(Material provided begins)
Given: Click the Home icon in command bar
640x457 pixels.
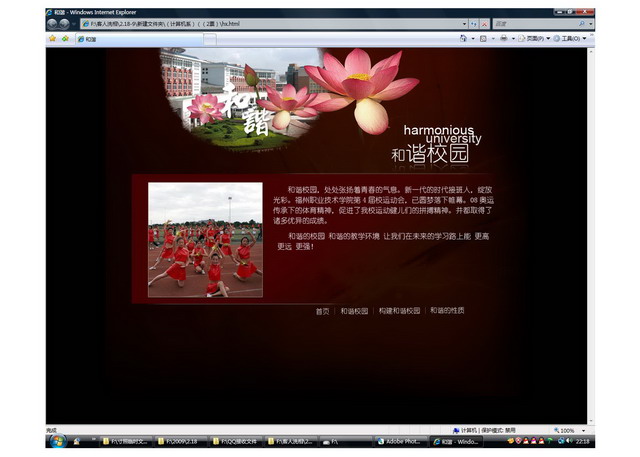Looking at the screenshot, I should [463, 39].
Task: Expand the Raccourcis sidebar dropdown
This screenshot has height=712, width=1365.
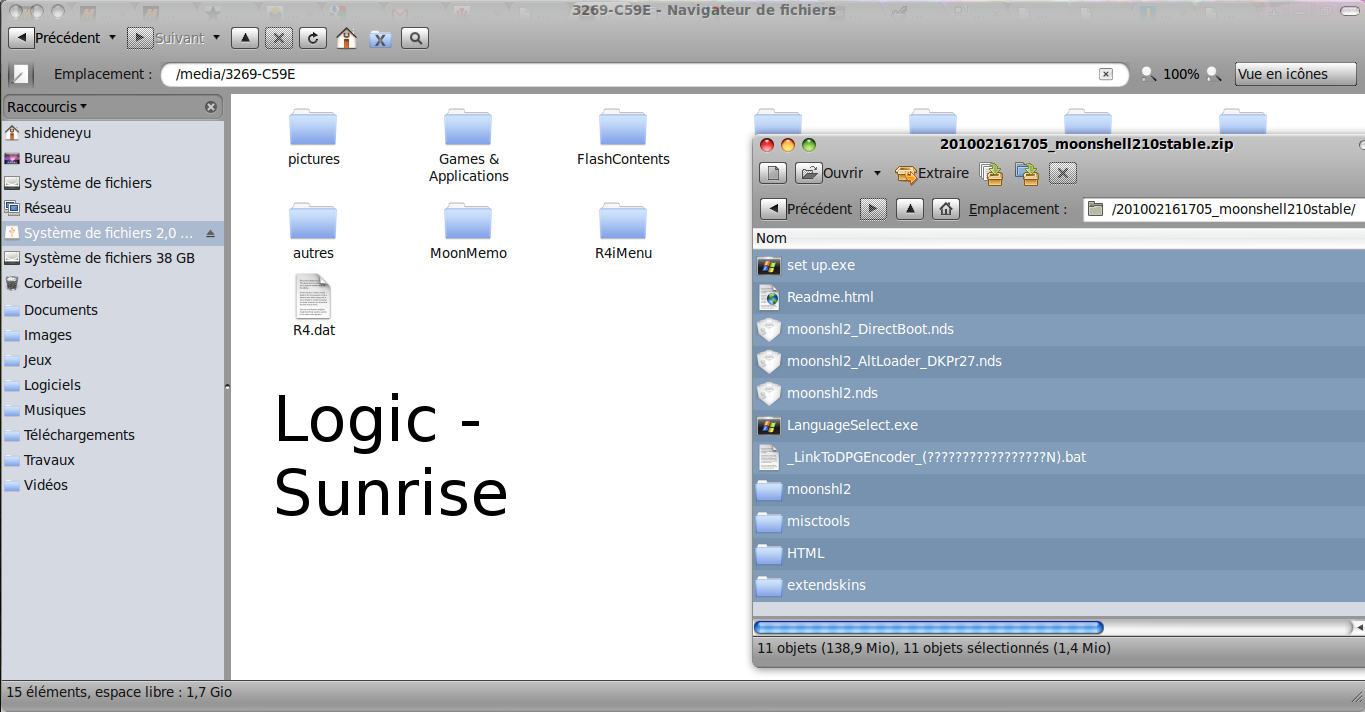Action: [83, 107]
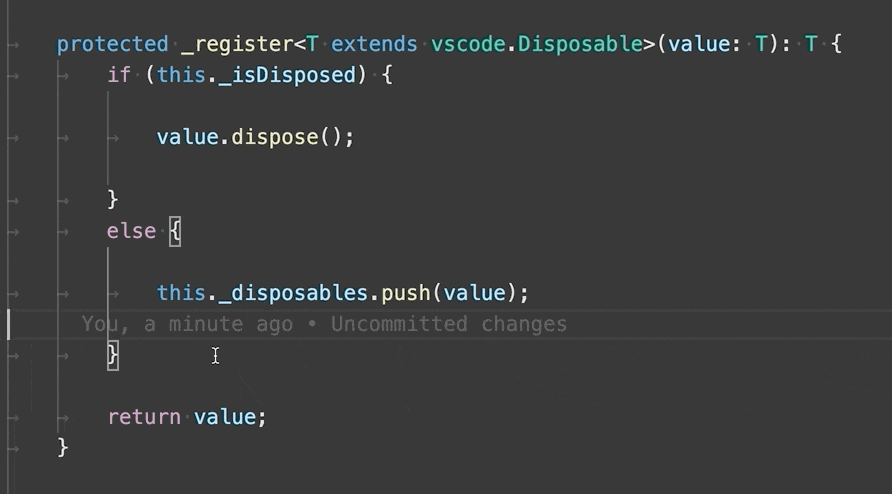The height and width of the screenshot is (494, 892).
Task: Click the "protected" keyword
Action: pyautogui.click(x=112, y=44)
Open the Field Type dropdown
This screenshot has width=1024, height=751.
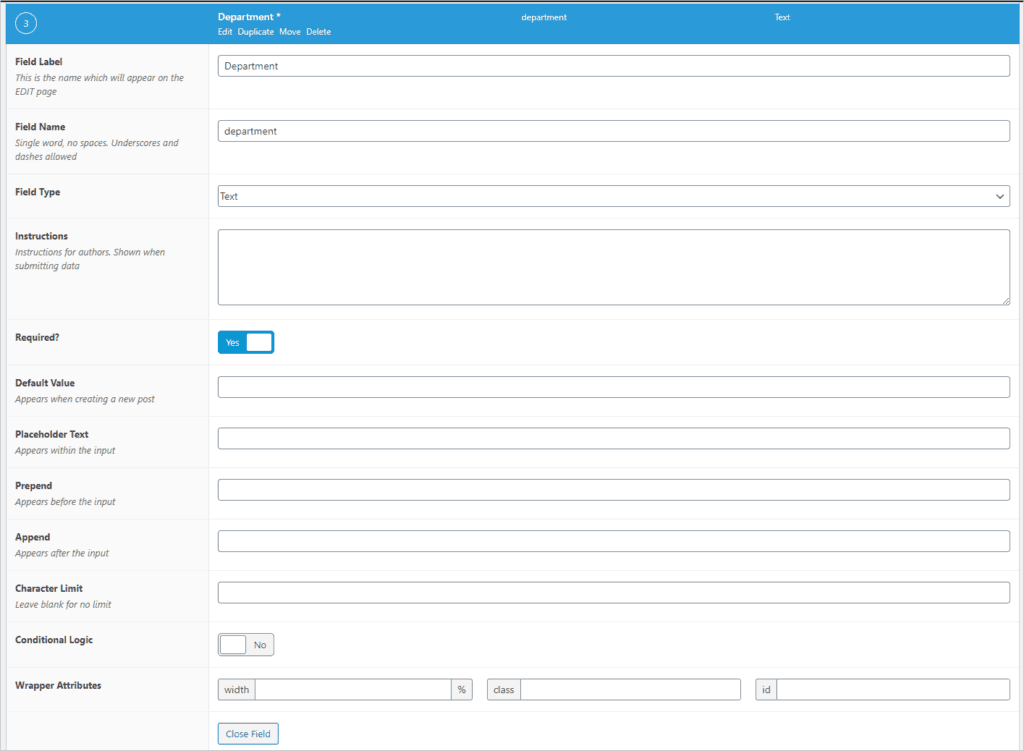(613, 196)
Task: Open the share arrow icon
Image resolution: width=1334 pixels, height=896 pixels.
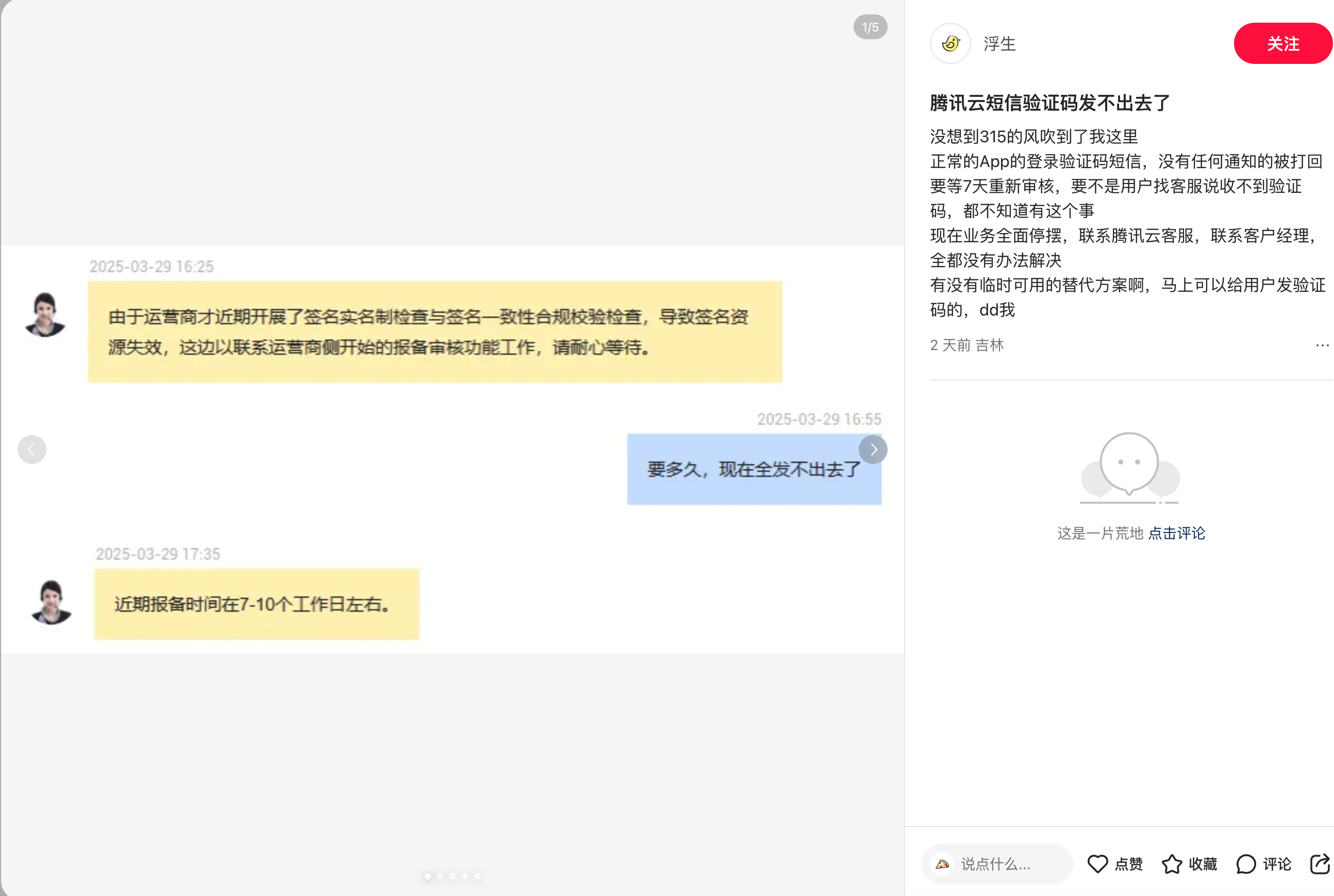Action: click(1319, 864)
(Material provided ends)
(Material provided begins)
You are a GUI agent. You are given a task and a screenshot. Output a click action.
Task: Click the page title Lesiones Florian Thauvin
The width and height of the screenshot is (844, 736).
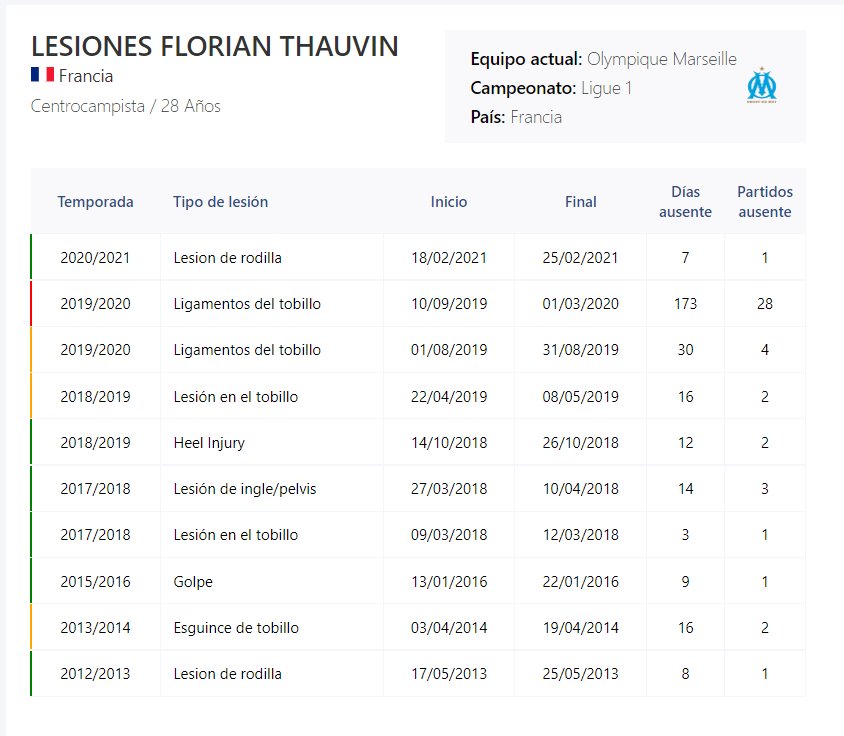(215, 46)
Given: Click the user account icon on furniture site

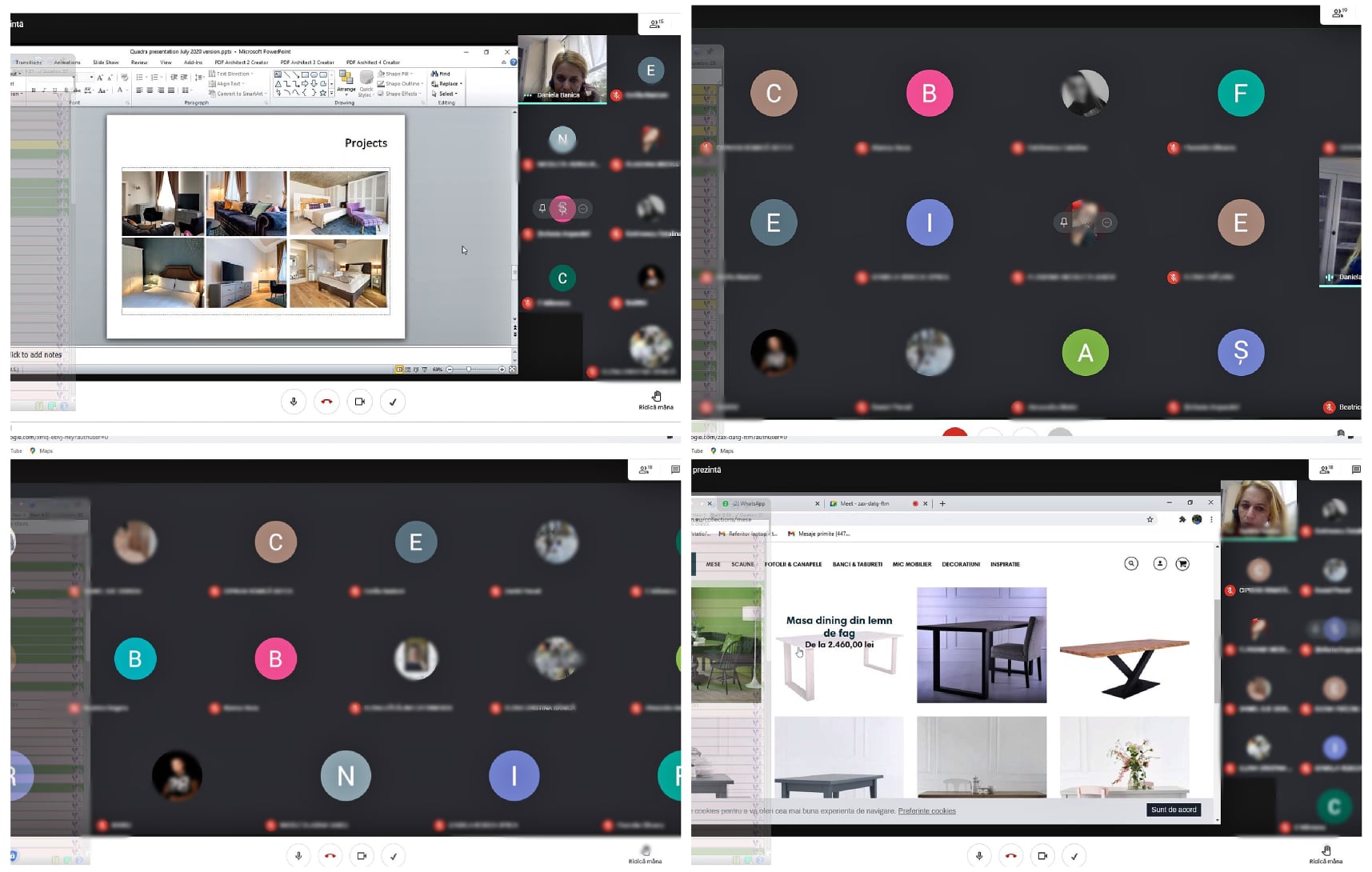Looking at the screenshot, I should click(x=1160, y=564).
(Material provided ends)
(Material provided begins)
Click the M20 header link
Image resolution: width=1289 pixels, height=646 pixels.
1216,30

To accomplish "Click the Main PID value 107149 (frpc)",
(Material provided ends)
**Your task**
Wherever "Open" occurs in the records above, copy the line it sits in.

**Response to this exercise**
Open the Field Type dropdown
Task: Open the share arrow icon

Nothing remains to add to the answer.